Text passage:
------

On Justice

Sauvik has a great article, on “social justice,” in Mint today-

Michael Jackson was a very wealthy man. And there are millions without shelter, education and nutrition. Is this unjust? To answer this question we must ask ourselves another: Did Michael Jackson acquire his wealth unjustly? Of course, not. Michael Jackson thrilled billions with Thriller. They flocked to the stores to buy the album. This is how and why he got rich. There was no injustice at all.

Let us be very clear in our thinking: Justice is an attribute of individual conduct. Further, the free marketplace has nothing to do with either justice or injustice. As long as the rules of just conduct are being followed, the resultant “distribution of wealth” in a free society can only be called “natural”. This distribution can neither be called “just” nor “unjust” because individual shares are neither intended nor foreseen. There is no one “distributing” anything. And chance plays a big role.

A similar idea can be seen in this quotation at Cafe Hayek from a recent book-

Most wealth is created de novo in the process of applying ingenuity to comparatively worthless commodities, and the benefits flowing from consumers to providers in a free society bear no relation to any distributive or merit-based calculus. There can exist no principles of just conduct – which necessarily imply free choice – that would produce a pattern of wealth distribution which could also be called just. It is logically impossible to have a game in which both the actions of the players and the final score can be subject to rules of fairness. If it is unfair for one team to outscore another by more than a certain margin, the behavior of the players will have to be directed by the umpires. But if the players are to be free to act within rules of fair play, the outcome logically cannot be said to be unfair. Likewise, if citizens following all the rules of just conduct become wealthy, there is no basis on which to condemn the resulting distribution of wealth as “unjust.” If no one actually commits an injustice, then no moral principle can reconcile justice to individuals with social justice after the fact. Only in centrally directed social systems, such as the military, can social justice even make sense, as there are no rules of just conduct in settings where individuals are instructed what to do.

------

Given data:
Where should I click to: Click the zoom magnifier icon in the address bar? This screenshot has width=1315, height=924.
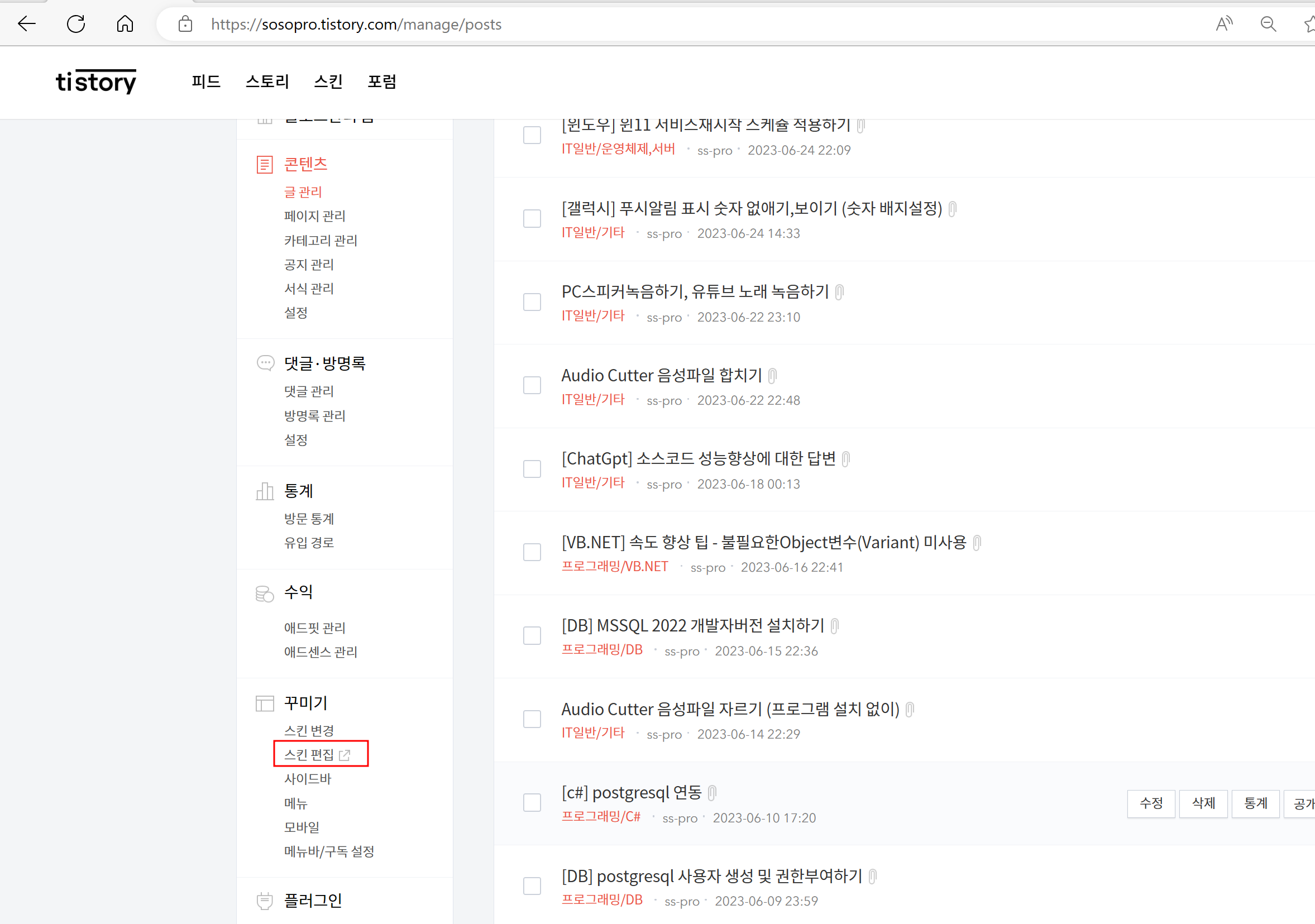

------

Problems and tasks:
(a) Reproduce the passage of the justice post from "Sauvik has a" to "injustice at all.".
(b) In the justice post, what kind of setting does the quotation from Cafe Hayek name as the only place where social justice can make sense?
(c) Continue the justice post from the end of its Cafe Hayek quotation.
The listing above comes from a separate, unrelated source.

Answers to the exercises:
(a)
Sauvik has a great article, on “social justice,” in Mint today-

Michael Jackson was a very wealthy man. And there are millions without shelter, education and nutrition. Is this unjust? To answer this question we must ask ourselves another: Did Michael Jackson acquire his wealth unjustly? Of course, not. Michael Jackson thrilled billions with Thriller. They flocked to the stores to buy the album. This is how and why he got rich. There was no injustice at all.

(b) Centrally directed social systems, such as the military.

(c)
and Nozick’s “Wilt Chamberlain” argument against distributive “justice”-

Nozick’s famous Wilt Chamberlain argument is an attempt to show that patterned principles of just distribution are incompatible with liberty. He asks us to assume that the original distribution in society, D1 is ordered by our choice of patterned principle, for instance Rawls’s Difference Principle. Wilt Chamberlain is an extremely popular basketball player in this society, and Nozick further assumes 1 million people are willing to freely give WC 25 cents each to watch him play basketball over the course of a season (we assume no other transactions occur). Wilt now has $250,000, a much larger sum than any of the other people in the society. The new distribution in society, call it D2, obviously is no longer ordered by our favored pattern that ordered D1. However Nozick argues that D2 is just. For if each agent freely exchanges some of his D1 share with WC and D1 was a just distribution (we know D1 was just, because it was ordered according to your favorite patterned principle of distribution), how can D2 fail to be a just distribution? Thus Nozick argues that what the Wilt Chamberlain example shows is that no patterned principle of just distribution will be compatible with liberty. In order to preserve the pattern, which arranged D1, the state will have to continually interfere with people’s ability to freely exchange their D1 shares. For any exchange of D1 shares explicitly involves violating the pattern that originally ordered it.

Meaning socialism is the very antithesis of liberty.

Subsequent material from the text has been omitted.